Effective communication never consists of words alone. There must be a purpose behind those words that calls an audience to action. The result of this action is, ideally, identical to what we call a communicator’s objective. Simply put, your objective is the goal or purpose you hope to achieve with your audience as a result of the delivery of your message. A computer sales rep wants to sell a computer, a teacher wants the students to learn their state capitals, and a safety manager wants the workers to avoid injury.
Before delivering any message, you need to understand what you want at the end of your communication. What is your super-objective? Is it buy-in from the other party, or commitment for more funding, or additional personnel? Is it a signature on a contract or the adoption of a new policy? Whatever the goal is for your communication, you need to clearly understand it for yourself. Otherwise you risk being like a marathoner who runs and runs but has no idea where the finish line is. Write it down, using concrete language. If you have more than one objective, express each clearly and concretely.

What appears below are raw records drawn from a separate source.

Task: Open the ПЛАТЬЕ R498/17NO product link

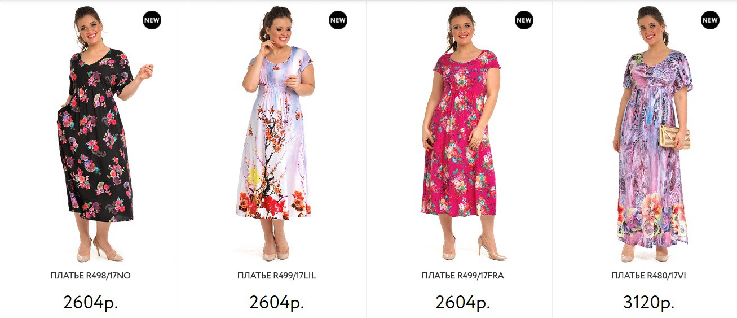Action: pyautogui.click(x=91, y=276)
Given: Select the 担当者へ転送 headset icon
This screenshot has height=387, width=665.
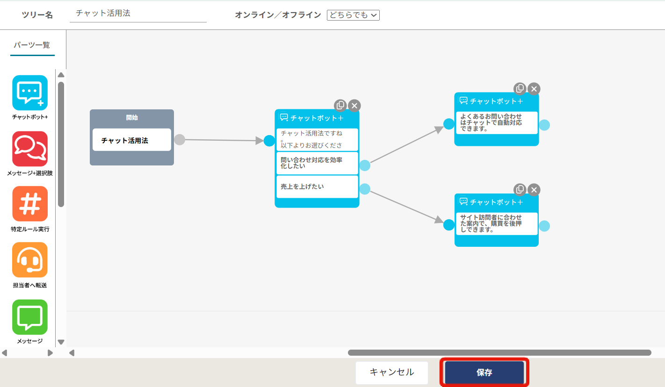Looking at the screenshot, I should (x=30, y=260).
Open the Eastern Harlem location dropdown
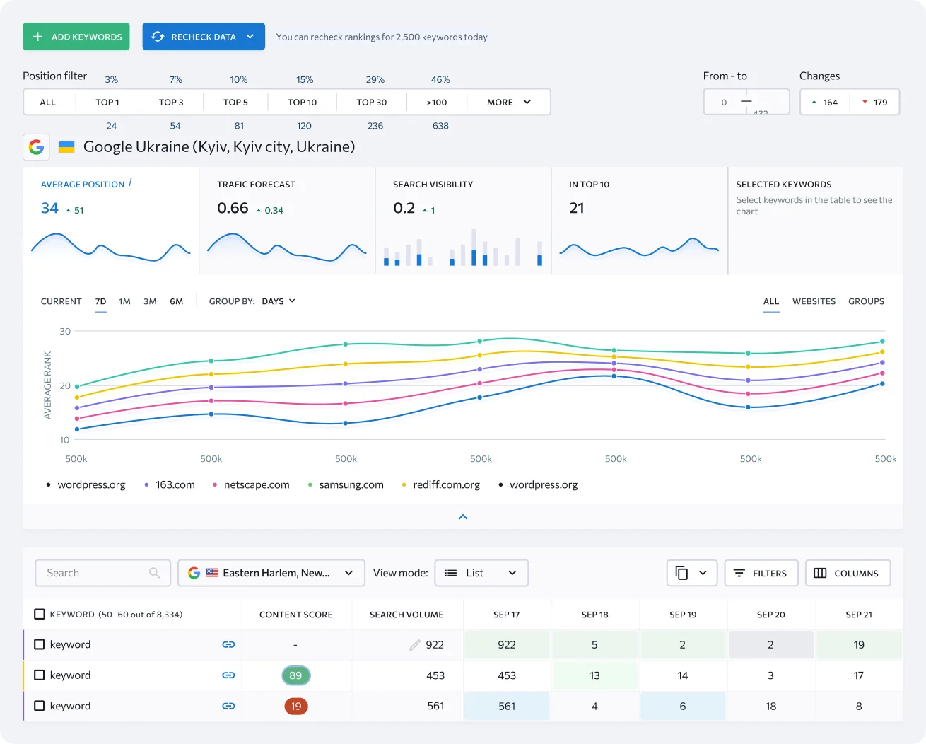This screenshot has height=744, width=926. tap(271, 573)
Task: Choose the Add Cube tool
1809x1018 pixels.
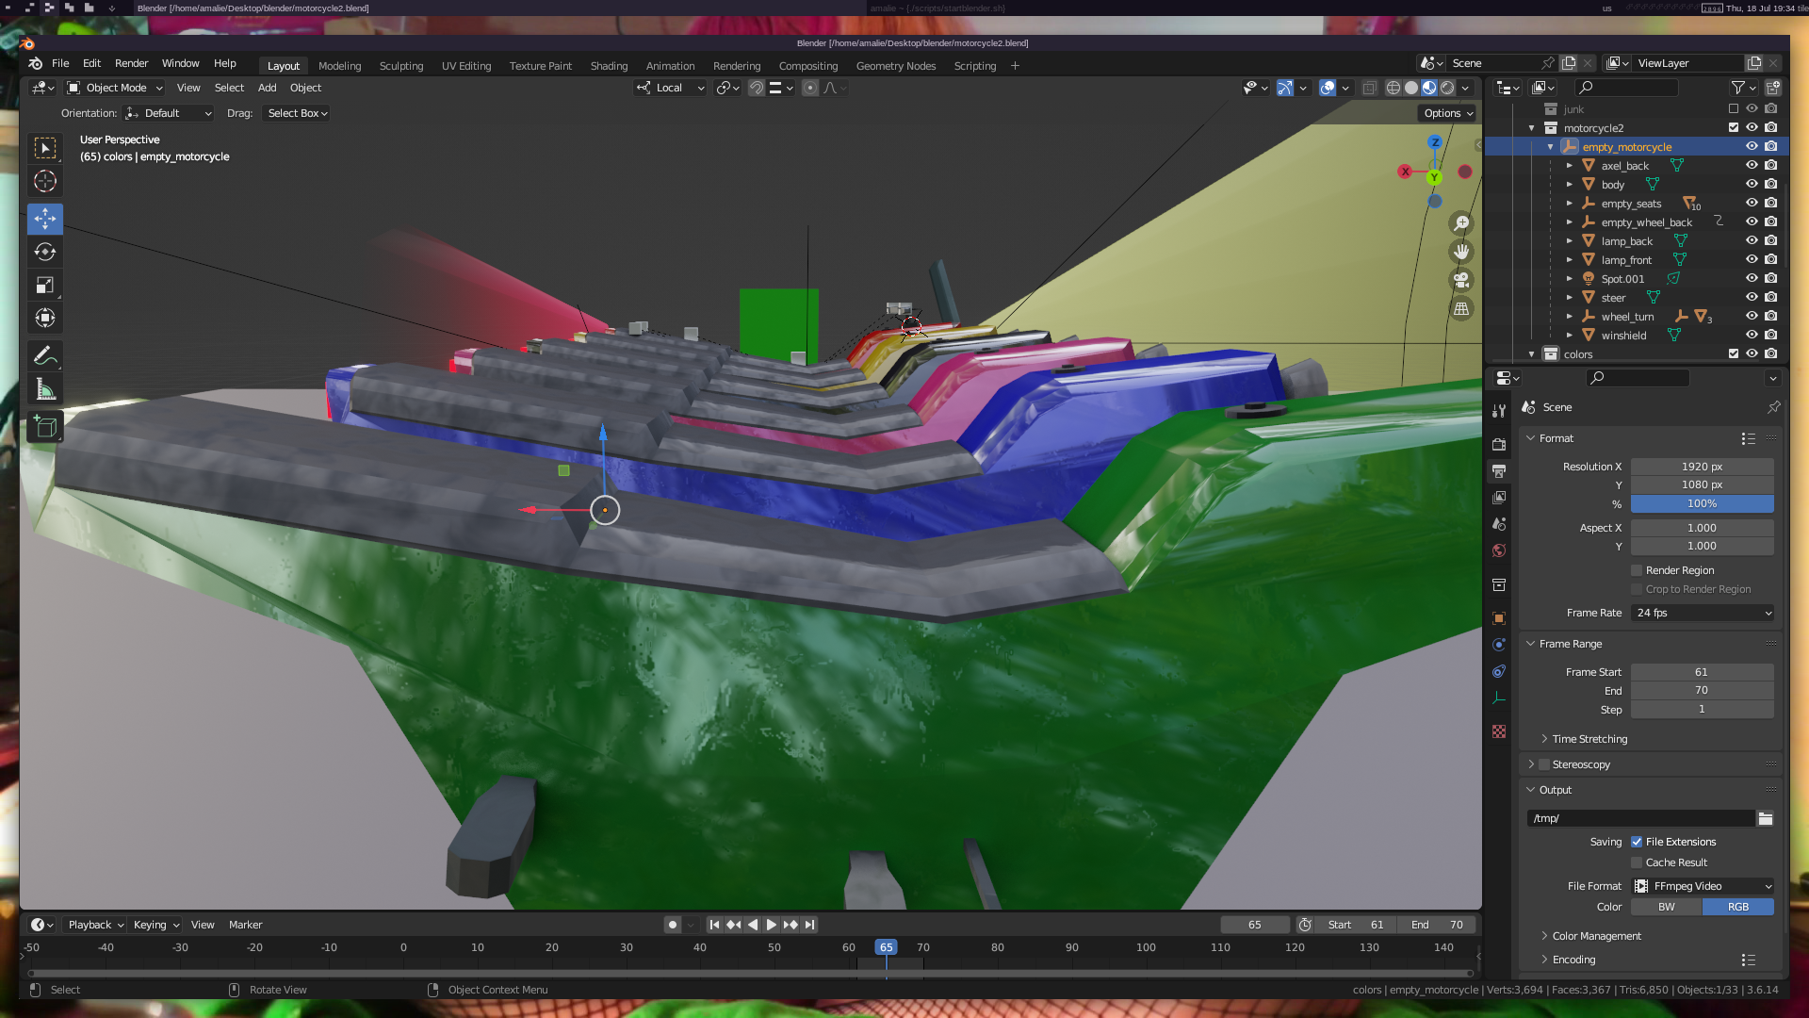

Once you know your objective you have half of what you need to communicate effectively. The other half is the communicator’s secret weapon and most invaluable tool–intention.
Choosing an Intention
Often when we develop a message, we focus primarily on the words and content we are delivering. We usually also have an objective in mind, of course, even if we have not defined it carefully and precisely. What we often fail to ask ourselves is why that overall message should be important to our audience. Why should they care? What would make them care? We neglect to pair intention with objective. This very common mistake is usually fatal to effective communication.
Before delivering their messages, communicators must understand with great clarity how they want their audience to react to each message. How do they want their audience to feel as a result of their communication? The answer to this question is the speaker’s intention; according to the dictionary, intention is ‘‘an aim that guides action.’’
Understanding the importance of intention and deploying it effectively is the cornerstone of brilliant acting, often separating a memorable performance from a forgettable one.
For your communication to have impact, you first must decide how you want your audience to act upon your message (your objective); then you need to pinpoint an intention to deliver that message in order to best achieve that action. Finally, you must activate what are known as your intention cues–the vocal and physical manifestations of your intention–to ensure the words and delivery match up and the message achieves the desired result with your audience.
Everything you do with your voice and body must support your intention. When all of your vocal and physical cues are in sync with your chosen intention, this is called congruence. When you offer mixed signals, or there is a disconnect between what you are saying and how you are saying it, your audience can become confused or distracted. This is called incongruence and it is the enemy of effective communication.
For instance, if a doctor’s intention is to convince a patient to eat a healthier diet, his intention cues would have to reflect that. Depending on the patient, cues might include a serious facial expression, direct eye contact, and a warm but serious tone of voice. Other signals such as rushed speech, flickering eye contact, or attention to the file or the clock rather than the patient can convey a lack of seriousness or concern and lead the patient to tune out the message.
Once you understand your objective and intention, you can become aware of how your intention cues get your audience to react the way you want. By shouting, you will get a room of children to be quiet; by waving your arms wildly you will get the attention of the lifeguard; by smiling at your coworkers you will let them know you are happy to see them.
Primary and Secondary Intentions
Just as an actor might identify various intentions throughout a scene, someone presenting in a corporate environment will most likely move through different intentions over the course of a speech or presentation. We call these primary and secondary intentions. The primary intention will be your main intention and the one that connects most directly to your super-objective, while secondary intentions are no less important but shift according to the smaller objectives you move through in the course of the presentation. You might think of the primary intention and the super-objective in terms of strategy, while your secondary intentions and objectives are tactics in support of that strategy.
As a speaker moves from one intention to the next, noticeable changes should take place in eye contact, facial expressions, vocal aspects, and body language to help signify and communicate that change to the audience. Each of these transitions from one intention to the next must be clear. For example, the intention at the opening of your presentation might be to welcome your audience, but could shift to reassure as you begin presenting industry trends, and then to excite as you unveil the new product you will be launching. Actors call these transitions that move you from moment to moment beats.
Once your objective and intention are engaged, these two elements will often do your communication work for you. If you can generate a genuine feeling or emotion inside, it will be reflected in what others see and hear. But this cannot happen without your choosing and activating a specific intention and objective.
To impact or influence your audience you must have clarity and purpose in your message, and this can only happen through identifying an objective for your communication and then activating the specific intention (or intentions) that will move you toward it and result in your audience reacting the way you want them to react.